My father is an emergency medical physician, a fact that has had a subtle but discernable influence on my career as a software engineer. Emergency medicine and software engineering are of course very different problems, and even though there are times when a major and cascading software systems failure can make a datacenter feel like an urban emergency room on a busy Saturday night, the reality is that if we software engineers screw up, people don’t generally die. (And while code and machine can both be metaphorically uncooperative, we don’t really have occasion to make a paramedic sandwich.) Not only are the consequences less dire, but the underlying systems themselves are at opposite ends of a kind of spectrum: one is deterministic yet brittle, the other sloppy yet robust. Despite these differences, I believe that medicine has much to teach us in software engineering; two specific (if small) artifacts of medicine that I have incorporated into my career:
- Morbidity and mortality. M&M is one of the most sacred rites of modern medicine: a regular meeting (often every week) in which physicians (and physicians alone) discuss — in detail — every case of morbidity or severe complication on their watch since the last meeting. The purpose of this meeting is to learn from failure, and physicians in M&M are brutally honest with themselves and their peers to determine what happened and why — and if any other outcome was possible. Engineering often stands to benefit from this same kind of rigorous self-examination, and at Sun, I initiated the Kernel Technical Discussions to be allow such a forum. My inspiration for this was very much M&M, but the meeting quickly shifted to reflect the natural forward-looking disposition of engineers: KTDs were used much more frequently to discuss the details of some technology in development than to analyze defects in the system and address systemic (and especially, human) failure. And it may well be that the discipline is still moving too quickly to broadly merit M&M — but I think many software engineering organizations would stand to benefit be examining what went so horribly wrong and why.
- Journal Club. A Journal Club is simply a regular meeting (often monthly) of practitioners to discuss research articles, with a particular eye to the impact on their daily work. Journal Club is not unique to medicine — many academic departments (and especially the biosciences) have similar or identical constructs — but its roots are in medicine, and its bias remains to inform the practitioner of published research. In my father’s emergency department, Journal Club was a monthly event hosted in the evening at the house of one of the attending physicians, with the host responsible for supplying food and drinks for the fifty or so attendees of the 2-3 hour meeting. For my sister and me, Journal Club at our house was a kind of annual holiday, for it represented the one sanctioned vector by which soda pop (an otherwise forbidden nectar) found itself in the fridge — seemingly by the ton.
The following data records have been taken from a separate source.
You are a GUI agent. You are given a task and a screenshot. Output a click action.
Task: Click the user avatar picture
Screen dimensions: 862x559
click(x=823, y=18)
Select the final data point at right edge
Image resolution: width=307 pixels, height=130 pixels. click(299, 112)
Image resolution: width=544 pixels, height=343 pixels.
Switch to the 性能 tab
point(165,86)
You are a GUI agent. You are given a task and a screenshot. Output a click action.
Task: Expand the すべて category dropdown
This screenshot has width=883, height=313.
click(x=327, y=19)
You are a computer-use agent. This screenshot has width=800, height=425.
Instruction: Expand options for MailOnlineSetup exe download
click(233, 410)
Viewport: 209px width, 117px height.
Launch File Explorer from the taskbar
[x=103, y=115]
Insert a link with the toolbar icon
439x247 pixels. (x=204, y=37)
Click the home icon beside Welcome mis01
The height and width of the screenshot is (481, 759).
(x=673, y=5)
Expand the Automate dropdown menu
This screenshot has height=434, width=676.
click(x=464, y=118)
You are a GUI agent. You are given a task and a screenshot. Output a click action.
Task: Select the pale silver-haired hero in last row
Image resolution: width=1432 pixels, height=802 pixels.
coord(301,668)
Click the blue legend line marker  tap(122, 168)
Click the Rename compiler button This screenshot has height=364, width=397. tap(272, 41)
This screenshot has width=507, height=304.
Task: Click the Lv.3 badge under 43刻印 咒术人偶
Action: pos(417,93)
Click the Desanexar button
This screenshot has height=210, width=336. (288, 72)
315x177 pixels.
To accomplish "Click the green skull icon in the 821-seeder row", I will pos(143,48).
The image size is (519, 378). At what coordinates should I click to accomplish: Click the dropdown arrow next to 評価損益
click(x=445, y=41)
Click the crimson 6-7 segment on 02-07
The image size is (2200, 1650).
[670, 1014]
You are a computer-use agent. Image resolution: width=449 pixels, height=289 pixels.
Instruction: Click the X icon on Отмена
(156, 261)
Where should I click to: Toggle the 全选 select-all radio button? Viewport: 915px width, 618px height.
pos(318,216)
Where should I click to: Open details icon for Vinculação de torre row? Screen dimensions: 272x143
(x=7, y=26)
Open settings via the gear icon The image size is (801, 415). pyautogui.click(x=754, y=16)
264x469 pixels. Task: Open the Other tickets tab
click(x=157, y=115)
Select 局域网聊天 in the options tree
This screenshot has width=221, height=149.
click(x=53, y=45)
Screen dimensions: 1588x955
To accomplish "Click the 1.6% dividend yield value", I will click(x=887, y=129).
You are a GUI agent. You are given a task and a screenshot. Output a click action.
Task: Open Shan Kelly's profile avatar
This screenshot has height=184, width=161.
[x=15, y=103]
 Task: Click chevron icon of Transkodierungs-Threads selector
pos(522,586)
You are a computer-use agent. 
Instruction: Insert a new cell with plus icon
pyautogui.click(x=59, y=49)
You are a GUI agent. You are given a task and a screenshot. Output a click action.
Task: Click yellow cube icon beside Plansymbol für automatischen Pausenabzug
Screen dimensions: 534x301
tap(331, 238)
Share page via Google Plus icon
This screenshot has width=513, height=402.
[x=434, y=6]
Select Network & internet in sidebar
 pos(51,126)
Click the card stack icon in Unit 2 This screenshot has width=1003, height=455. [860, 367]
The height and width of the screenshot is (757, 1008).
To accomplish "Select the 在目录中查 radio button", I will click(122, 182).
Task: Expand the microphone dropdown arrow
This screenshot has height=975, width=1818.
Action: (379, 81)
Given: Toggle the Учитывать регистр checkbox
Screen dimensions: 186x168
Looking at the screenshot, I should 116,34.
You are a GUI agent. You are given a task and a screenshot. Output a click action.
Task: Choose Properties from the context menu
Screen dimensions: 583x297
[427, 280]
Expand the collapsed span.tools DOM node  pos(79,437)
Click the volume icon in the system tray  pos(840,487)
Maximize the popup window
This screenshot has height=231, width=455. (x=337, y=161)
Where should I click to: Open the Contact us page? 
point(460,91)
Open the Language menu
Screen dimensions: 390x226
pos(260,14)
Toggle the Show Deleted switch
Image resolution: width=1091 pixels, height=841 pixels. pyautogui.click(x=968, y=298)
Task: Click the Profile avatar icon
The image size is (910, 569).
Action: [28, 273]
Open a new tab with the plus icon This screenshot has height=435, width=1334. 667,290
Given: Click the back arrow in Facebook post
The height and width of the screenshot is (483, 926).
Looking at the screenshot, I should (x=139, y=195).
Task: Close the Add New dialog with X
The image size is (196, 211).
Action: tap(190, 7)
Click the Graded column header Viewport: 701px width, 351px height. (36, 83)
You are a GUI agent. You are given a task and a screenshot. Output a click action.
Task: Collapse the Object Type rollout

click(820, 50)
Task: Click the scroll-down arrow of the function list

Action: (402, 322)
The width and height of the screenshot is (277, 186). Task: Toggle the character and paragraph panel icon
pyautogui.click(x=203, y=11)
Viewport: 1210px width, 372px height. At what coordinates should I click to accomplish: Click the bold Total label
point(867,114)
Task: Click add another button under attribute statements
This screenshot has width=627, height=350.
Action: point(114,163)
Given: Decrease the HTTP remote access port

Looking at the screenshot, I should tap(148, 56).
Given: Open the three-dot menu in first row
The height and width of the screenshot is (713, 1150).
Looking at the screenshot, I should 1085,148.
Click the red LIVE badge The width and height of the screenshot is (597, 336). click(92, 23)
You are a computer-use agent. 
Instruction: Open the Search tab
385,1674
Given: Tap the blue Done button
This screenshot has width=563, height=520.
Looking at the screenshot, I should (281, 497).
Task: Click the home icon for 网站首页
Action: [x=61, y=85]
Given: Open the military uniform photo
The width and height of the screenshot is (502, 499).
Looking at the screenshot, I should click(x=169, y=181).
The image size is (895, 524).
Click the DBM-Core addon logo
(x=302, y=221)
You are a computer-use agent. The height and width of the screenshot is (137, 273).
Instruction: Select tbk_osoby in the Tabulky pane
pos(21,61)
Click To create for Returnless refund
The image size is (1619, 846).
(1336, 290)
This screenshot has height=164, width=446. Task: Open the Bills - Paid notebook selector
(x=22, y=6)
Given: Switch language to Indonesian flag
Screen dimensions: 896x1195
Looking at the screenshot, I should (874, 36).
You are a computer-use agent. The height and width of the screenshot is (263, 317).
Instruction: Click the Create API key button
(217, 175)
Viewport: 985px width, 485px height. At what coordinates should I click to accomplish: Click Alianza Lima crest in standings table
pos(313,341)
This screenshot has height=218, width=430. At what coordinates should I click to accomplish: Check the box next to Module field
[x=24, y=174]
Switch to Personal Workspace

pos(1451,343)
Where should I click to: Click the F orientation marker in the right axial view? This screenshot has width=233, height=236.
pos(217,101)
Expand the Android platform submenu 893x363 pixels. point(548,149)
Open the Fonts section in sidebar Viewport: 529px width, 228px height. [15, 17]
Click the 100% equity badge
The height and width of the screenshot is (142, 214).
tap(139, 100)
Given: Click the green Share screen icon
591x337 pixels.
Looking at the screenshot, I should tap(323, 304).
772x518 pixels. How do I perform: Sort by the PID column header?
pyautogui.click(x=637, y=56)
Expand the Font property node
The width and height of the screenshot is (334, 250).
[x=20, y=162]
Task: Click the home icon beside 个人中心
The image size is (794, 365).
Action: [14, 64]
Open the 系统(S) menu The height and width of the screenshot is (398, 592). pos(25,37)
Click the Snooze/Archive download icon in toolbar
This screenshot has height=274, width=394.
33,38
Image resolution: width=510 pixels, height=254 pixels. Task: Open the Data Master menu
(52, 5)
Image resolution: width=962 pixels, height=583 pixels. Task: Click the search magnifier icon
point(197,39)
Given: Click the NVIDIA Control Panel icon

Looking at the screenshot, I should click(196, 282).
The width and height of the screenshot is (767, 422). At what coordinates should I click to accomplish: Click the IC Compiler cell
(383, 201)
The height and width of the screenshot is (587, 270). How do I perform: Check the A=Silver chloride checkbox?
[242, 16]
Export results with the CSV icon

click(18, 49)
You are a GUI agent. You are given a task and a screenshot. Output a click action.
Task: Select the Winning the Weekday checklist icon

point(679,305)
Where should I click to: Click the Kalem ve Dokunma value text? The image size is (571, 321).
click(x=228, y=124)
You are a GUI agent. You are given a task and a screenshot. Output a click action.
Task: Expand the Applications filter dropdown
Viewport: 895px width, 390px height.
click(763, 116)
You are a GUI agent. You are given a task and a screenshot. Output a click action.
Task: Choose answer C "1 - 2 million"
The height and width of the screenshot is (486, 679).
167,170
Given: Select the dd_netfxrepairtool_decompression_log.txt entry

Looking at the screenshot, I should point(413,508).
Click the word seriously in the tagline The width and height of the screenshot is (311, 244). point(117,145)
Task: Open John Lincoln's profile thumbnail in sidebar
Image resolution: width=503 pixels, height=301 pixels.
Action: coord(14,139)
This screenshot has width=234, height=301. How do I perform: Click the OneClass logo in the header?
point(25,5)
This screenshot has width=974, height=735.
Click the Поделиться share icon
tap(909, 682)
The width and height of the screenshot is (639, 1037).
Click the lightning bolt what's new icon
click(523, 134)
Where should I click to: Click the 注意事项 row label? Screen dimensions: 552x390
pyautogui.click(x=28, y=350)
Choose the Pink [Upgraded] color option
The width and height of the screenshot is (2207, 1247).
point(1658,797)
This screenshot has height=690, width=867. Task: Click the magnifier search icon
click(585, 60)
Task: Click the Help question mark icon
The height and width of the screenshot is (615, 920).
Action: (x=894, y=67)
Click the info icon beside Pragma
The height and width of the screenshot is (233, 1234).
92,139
At Joyent, I have instituted a regular Journal Club meeting. It’s still nascent, and we’re still finding our footing a bit, but so far it has spurred some interesting conversation. In particular, we have engineering participants from across the company (development, operations and support), and have found Journal Club to be a forum (and discussion of research papers a vector) for healthy cross-organizational communication. So far we have discussed James Hamilton’s excellent (and influential) On Designing and Deploying Internet-Scale Services and Benson et al.’s A First Look at Problems in the Cloud, a paper that was as thought-provoking for its limitations as for its strengths. This will continue to be a regular (monthly) event at Joyent, and I believe that it will bear fruit in terms of more informed engineering — be it in terms of development, operations or support.
M&M and Journal Club are two ways that medicine has influenced software engineering (or mine, anyway); what of the influences of information systems on the way medicine is practiced? To explore this, we at ACM Queue sought to put together an issue on computing in healthcare. This is a brutally tough subject for us to tackle — what in the confluence of healthcare and computing is interesting for the software practitioner? — but we felt it to be a national priority and too important to ignore. It should be said that I was originally introduced to computing through medicine: in addition to being an attending physician, my father — who started writing code as an undergraduate in the 1960s on an IBM System/360 Model 50 — also developed the software system that ran his emergency department; the first computer we owned (a very early IBM PC-XT) was bought to allow him to develop software at home (Microsoft Pascal 1.0 FTW!). I had intended to keep my personal history out of the ACM discussion, but at some point, someone on the Board said that what we really needed was the physician’s perspective — someone who could speak to the pracitical difficulties of integrating modern information systems into our healthcare system. At that, I couldn’t hold my tongue — I obviously knew of someone who could write such an article…
Dad graciously agreed, and the resulting article, Computers in Patient Care: the Promise and the Challenge appears as the cover story on this month’s Communications of the ACM. I hope you enjoy this article as much as I did — and who knows: if you are developing software that aspires to be used in healthcare, perhaps it could be the subject of your own Journal Club. (Just be sure to slip the kids a soda or two!)